- Born: 12 January 1937
- Died: 4 July 2016 (aged 79)

= Terence O'Brien (botanist) =

Australian botanist (1937–2016)

Terence 'Terry' Phillip O'Brien (12 January 1937 – 4 July 2016) was an Australian botanist who was an expert in the development of wheat, and who was an early pioneer of Australian eco-tourism.

== Life ==
O'Brien completed a bachelor's degree in Agricultural Science and a Master of Science from the University of Melbourne in 1962. He studied at Harvard University, and was the first Australian appointed to the Harvard Society of Fellows as a junior fellow between 1964 and 1967, and completed a PhD.

After returning to Australia was employed as a senior lecturer at Monash University between 1967 and 1970. In 1970 he was appointed as a Reader in Botany at the same university, and established an electron microscope at the University, and the Plant Cell Biology Laboratory. He received a Doctor of Science from Monash University in 1978, for his contributions to understanding the physiological anatomy of plant cells and tissues. From July 1986 to June 1987, O'Brien was elected president of the Royal Society of Victoria. He also was a chartered biologist of the Royal Society of Biology, and a member of the Australian Institute of Biology.

After assisting the university to introduce Australia's first postgraduate degree in tourism studies in 1989, O'Brien resigned from Monash University to found an eco-tourism company himself. He eventually moved back to his alma mater of Harvard University before retiring.

## RECORDS PROVIDED
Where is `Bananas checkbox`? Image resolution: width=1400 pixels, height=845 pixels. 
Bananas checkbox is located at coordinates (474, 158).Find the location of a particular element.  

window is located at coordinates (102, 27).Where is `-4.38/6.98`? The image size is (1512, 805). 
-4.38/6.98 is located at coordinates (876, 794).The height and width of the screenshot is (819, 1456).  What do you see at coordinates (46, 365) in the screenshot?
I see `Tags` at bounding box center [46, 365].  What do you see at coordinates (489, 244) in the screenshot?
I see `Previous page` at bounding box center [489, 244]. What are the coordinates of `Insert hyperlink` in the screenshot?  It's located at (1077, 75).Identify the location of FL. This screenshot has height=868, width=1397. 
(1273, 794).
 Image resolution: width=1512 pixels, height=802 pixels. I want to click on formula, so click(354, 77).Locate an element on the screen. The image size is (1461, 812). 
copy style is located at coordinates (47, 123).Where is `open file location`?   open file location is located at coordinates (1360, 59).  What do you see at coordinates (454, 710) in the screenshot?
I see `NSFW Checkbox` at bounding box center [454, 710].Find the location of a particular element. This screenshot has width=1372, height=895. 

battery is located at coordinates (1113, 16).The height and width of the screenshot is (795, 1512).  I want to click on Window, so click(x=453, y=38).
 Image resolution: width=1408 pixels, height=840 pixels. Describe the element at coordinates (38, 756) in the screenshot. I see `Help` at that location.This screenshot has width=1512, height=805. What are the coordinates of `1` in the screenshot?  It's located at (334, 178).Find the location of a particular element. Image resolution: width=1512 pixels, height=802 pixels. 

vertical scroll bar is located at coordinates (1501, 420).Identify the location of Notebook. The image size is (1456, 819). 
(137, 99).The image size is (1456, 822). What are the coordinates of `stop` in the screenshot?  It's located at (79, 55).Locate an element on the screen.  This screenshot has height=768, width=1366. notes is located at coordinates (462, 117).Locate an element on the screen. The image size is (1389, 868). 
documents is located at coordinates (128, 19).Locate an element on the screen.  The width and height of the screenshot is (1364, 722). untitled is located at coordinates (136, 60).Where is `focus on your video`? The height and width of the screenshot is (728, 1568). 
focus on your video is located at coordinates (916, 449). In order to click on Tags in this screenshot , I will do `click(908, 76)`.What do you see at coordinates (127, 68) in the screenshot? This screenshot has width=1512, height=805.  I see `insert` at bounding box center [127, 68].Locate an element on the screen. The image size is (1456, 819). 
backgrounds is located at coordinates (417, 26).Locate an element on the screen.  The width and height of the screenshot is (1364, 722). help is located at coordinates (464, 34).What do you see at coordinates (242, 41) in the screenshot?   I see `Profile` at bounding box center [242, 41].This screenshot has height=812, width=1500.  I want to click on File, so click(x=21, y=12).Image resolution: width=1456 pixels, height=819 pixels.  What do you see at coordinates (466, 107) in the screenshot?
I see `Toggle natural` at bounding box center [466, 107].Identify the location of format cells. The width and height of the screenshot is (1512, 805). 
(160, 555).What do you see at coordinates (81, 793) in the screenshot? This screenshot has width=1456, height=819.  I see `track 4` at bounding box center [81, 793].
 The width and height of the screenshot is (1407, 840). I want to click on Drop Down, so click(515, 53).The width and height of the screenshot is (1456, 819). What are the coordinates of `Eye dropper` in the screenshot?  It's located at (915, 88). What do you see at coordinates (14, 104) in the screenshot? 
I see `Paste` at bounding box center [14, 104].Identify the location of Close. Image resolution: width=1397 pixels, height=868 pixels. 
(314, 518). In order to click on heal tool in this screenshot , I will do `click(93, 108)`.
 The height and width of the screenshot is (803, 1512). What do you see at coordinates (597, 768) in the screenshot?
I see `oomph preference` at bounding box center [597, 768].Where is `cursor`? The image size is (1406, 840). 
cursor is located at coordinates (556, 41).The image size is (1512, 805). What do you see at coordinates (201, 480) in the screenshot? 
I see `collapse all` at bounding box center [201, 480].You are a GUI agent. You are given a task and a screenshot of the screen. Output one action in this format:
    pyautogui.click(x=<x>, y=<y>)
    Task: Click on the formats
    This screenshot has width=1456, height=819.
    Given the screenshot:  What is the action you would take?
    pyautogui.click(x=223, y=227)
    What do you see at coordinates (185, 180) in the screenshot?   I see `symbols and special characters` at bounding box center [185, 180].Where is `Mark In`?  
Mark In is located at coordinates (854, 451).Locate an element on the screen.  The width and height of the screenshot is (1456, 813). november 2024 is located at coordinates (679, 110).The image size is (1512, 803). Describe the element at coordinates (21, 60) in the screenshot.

## INSTRUCTIONS
[1] Answer these questions from the biography of Terence O'Brien:
(a) In what year did he complete his Master of Science at the University of Melbourne?
(b) Which body at Harvard University was he the first Australian appointed to?
(c) Of which society was he president from July 1986 to June 1987?
[2] Write the next part of the biography of Terence O'Brien, picking up after its final sentence.

## OUTPUTS IN ORDER
[1]
(a) 1962
(b) The Harvard Society of Fellows
(c) The Royal Society of Victoria

[2]
== Botanical legacy ==
O'Brien specialised in the study of the development and structure of wheat, and plant morphology more broadly. Publications he contributed to include:
- TP O'Brien and ME McCully. 1969. Plant structure and development: a pictorial and physiological approach. (New York: Macmillan.)
- SY Zee and TP O'Brien. 1970. "A Special Type of Tracheary Element Associated with "Xylem Discontinuity" in the Floral Axis of Wheat." Australian Journal of Biological Sciences 23(4) 783 - 792.
- JG Swift and TP O'Brien. 1970. "Vascularization of the scutellum of wheat." Australian Journal of Botany 18(1) 45 - 53.
- JG Swift and TP O'Brien. 1971. "Vascular differentiation in the wheat embryo." Australian Journal of Botany 19(1) 63 - 71.
- TP O'Brien, RL Clark, and PF Lumley. 1972. Manual of techniques in plant histology. (Clayton, Vic.: Monash University. Botany Department.)
- TP O'Brien and J Kuo. 1975. "Development of the Suberized Lamella in the Mestome Sheath of Wheat Leaves." Australian Journal of Botany 23(5) 783 - 794.
- S Craig and TP O'Brien. 1975. "The Lodicules of Wheat: Pre- and Post-Anthesis." Australian Journal of Botany 23(3) 451 - 458.
- CH Busby and TP O'Brien. 1979. "Aspects of Vascular Anatomy and Differentiation of Vascular Tissues and Transfer Cells in Vegetative Nodes of Wheat." Australian Journal of Botany 27(6) 703 - 711.
- TP O'Brien and ME McCully. 1981. The study of plant structure: principles and selected methods. (Melbourne: Termarcarphi.)
- TP O'Brien. 1986. Plants, insects and fire in the Big Desert. [videorecording]. (Clayton, Vic.: Educational Technology Section, Monash University.)

Specimens collected by O'Brien during his career at Monash University are now cared for by the National Herbarium of Victoria, Royal Botanic Gardens Victoria.